5 Comments Add yours

  1. Kent D. Dunn says:

    When did Clarence Godfroy live? Did he visit the little town of Miami, IN ? The reason I ask is I may have seen him and heard him tell stories of the Miami in the late 1950’s (Fall,1958) at the general store in Miami. I was a Kokomo HS student at the time.

    1. aya Kent, Clarence was born in the 1880s and died in 1962. He traveled throughout northern Indiana for much of his life telling stories, so it’s quite likely that you got to hear him tell stories. neewe ‘thank you’ for sharing this memory with us.
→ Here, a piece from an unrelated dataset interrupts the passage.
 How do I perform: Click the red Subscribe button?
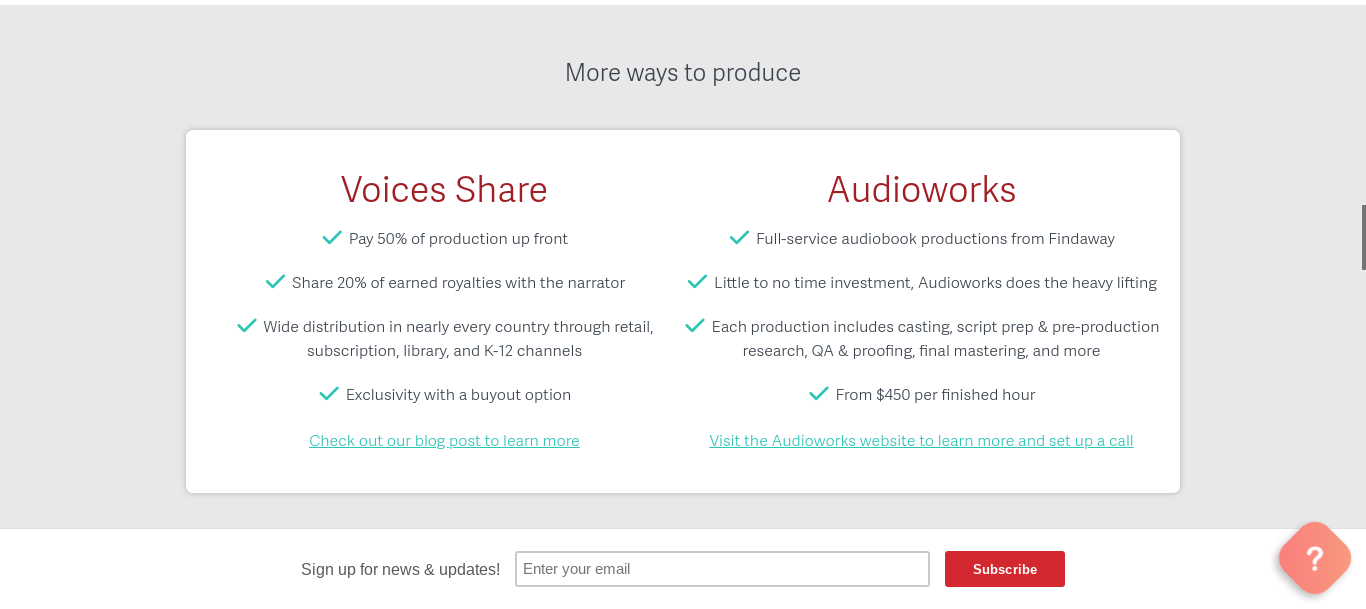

      1. Kent D. Dunn says:

        That was him then. My father and brother and I at age 4 joined YMCA Indian Guides. The inspiration for Guides was from an Objibway named Joe Friday who told a YMCA director that the white man let his women raise the children. Thus Guides. Our tribe was the first in Indiana. We often camped out at Francis Slocum State Park. This was 1945 to 1950. It sparked my interest in Indiana history and especially the first people groups that were involved. My college degree was in Secondary Education with a major in history and one in health, physical education, and recreation.
        Keep telling the stories of the Miami.

  2. Paul winslow says:

    Very good! Not just an alternate reading of history but a challenge to the popular narrative of the day and even today within the “American” country. This is a story that needs to get out there. Congratulations

    1. neewe Paul! Hope to see you in Oklahoma this summer.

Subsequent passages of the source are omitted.